Billy Sheahan, one of the most cherished and talented members of the Chicago film and arts community, has passed away.
A Chicago area native and Purdue graduate, Sheahan entered the city’s post-production industry as an editor at Swell in 1989. Almost immediately, he established a reputation for creativity and kindness that would grow throughout his career.
“The minute you met him, he was like ‘tell me about yourself,’” recalls Bob Ackerman, a partner at The Colonie who worked on and off with Sheahan for nearly two decades, beginning with his years at Swell. “What he cared about was the thing that you found interesting.”
In addition to his knack for editing film, Sheahan had a technical side that often helped make his work a cut above the rest.

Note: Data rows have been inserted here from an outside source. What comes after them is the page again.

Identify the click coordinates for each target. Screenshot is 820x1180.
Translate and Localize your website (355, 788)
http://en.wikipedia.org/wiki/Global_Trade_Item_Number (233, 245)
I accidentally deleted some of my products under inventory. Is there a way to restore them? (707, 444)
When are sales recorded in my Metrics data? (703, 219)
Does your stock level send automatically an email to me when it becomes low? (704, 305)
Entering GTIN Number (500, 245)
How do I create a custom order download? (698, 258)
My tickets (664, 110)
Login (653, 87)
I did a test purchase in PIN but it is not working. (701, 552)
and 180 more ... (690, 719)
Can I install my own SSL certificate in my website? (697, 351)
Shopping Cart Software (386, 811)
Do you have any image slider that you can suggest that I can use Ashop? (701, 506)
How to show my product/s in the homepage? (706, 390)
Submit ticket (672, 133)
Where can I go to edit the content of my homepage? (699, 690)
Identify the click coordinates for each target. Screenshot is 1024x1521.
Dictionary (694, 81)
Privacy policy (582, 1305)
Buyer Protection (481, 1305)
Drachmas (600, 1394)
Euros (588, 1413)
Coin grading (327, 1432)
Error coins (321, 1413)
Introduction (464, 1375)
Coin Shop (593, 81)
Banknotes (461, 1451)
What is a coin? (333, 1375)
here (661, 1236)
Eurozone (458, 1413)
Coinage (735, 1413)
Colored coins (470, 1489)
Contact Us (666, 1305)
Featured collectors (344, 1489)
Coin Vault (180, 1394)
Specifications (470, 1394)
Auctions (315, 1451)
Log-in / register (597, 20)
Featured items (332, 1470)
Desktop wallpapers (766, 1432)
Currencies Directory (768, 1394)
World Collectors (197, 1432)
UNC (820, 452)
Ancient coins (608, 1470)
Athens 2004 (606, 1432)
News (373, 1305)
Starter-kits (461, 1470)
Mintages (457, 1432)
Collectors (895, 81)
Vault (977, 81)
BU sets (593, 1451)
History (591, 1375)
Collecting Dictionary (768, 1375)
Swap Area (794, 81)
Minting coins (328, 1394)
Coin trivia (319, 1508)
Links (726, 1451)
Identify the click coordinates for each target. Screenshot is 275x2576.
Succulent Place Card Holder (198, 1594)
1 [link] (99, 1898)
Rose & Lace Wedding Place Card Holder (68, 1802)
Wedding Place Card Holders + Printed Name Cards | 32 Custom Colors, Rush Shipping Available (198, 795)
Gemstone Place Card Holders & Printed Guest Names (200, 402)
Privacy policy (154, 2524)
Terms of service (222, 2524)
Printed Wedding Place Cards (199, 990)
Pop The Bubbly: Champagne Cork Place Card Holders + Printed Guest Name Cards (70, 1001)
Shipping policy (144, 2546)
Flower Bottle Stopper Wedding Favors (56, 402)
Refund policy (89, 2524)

“He knew the ins and outs of all the software and he would always know some way to achieve something,” Ackerman continues. “The other day, somebody asked if I could do something to liven up a piece, and I was like, ‘oh yeah, I’ll do one of those Billy things.’”
In 2004, Sheahan began a four-year stint at Avenue Edit, where he first made the acquaintance of Mary Caddy, who would remain a professional associate and personal friend for years and also become a partner at The Colonie.
“What was not to like about Billy?” she asks. “He was always so joyous and happy to do anything for work or a friend. He was always up for a challenge and looking at things in a new way.”
While cutting dozens if not hundreds of national spots over this time, Billy began to pursue a passion for fine art photography. His remarkable talent for combing light and shadow, especially with the human form, has since produced a collection of breathtaking black and whites.
He became the first artist to be honored with a showing at The Colonie, where he spent four years from 2008 to 2012, the whole time continuing to spread his signature good will.
“He genuinely cared about everybody,” says partner Brian Sepanik. “He would help people all the time with no agenda, no ego, just because it was the right thing to do. That obviously led to great collaboration.”
His generosity was not limited to clients or senior level associates. According to Amanda Corbett Jacobs — who worked with Sheahan at The Colonie when she was “young and new to the industry” — he had a genuine ability to “always made you feel like a priority.”
“His daily greeting was the same big smile and genuine pause for an answer,” she explains. “Billy was quick to teach, listen and offer advice/mentorship. I valued him greatly, not only as a co-worker, but as a friend.”
In 2016, Sheahan went to Los Angeles to become a fulltime shooter and director. His portfolio, including images captured from many of his sojourns throughout the United States and Europe, can be viewed on his website.
Although he will always be highly regarded for his professional abilities, there is one particular thing about Sheahan’s personality that seems to have made the greatest impact on those who knew him.
“I loved Billy’s laugh,” says Brian Sepanik. “He had the best laugh of anyone I know, a really deep belly laugh. When you heard him laugh across the facility, you smiled.”
“He laughed a lot,” adds Ackerman. “You’d be sitting in a room 400 feet away and hear him fill the entire lobby.”
Those are just a few of the friends who remember Billy Sheahan. Upon learning of the news, dozens more shared their memories of him on Facebook. Below is a small dose of the giant impact he made on the world.
“Shocked and beyond saddened just now to learn of the passing of my former Avenue Edit co-worker (who I first met at Swell), sweet friend, insanely talented film editor and photographer Billy Sheahan. My God, what an incredibly sad day. His warmth, kindness and laughter was infectious. He was one of the finest film editors I’ve ever met. And he was pure GOLD.”
“Sad news. He was a great guy and talented editor.”
“Good Guy, Excellent Editor!”
“Oh no! So sad! Billy was awesome.”
“So very sorry to hear this. Billy was a rare kind. Such a good person. My deepest condolences.”
“Oh, that laugh…”
“One of the kindest souls, and arguably the best laugh ever, RIP Billy, you’re one of the best!”
“Wow! Gonna miss you dropping by the office & the warmth that was always beaming from you.”
“When I got my first internship in the film business it was at Swell Pictures. Billy Sheahan’s room was met with the biggest smile and a sincere greeting – and I mean big, bright, glowing; he genuinely gave you a gift for greeting every time. He was a busy editor – what a gracious gesture the way he’d take a little time to be genuine, to be kind, funny, and to treat an intern like he was part of the team. I’m just learning of your passing, and I want to say thanks. Thank you for always being a bright, kind soul. I wish you well on your journey.”
“Just heard that dear friend and colleague Billy Sheahan passed away. He was a great editor, photographer and one of those guys that, no matter what had a smile and a great joke. I am heartbroken. He will truly be missed.”
“I knew him from all the way back at Alpha Channel! That’s terrible news! He was literally one of the first guys I met doing photography F/X for advertising, or anything, really. How does that even happen?”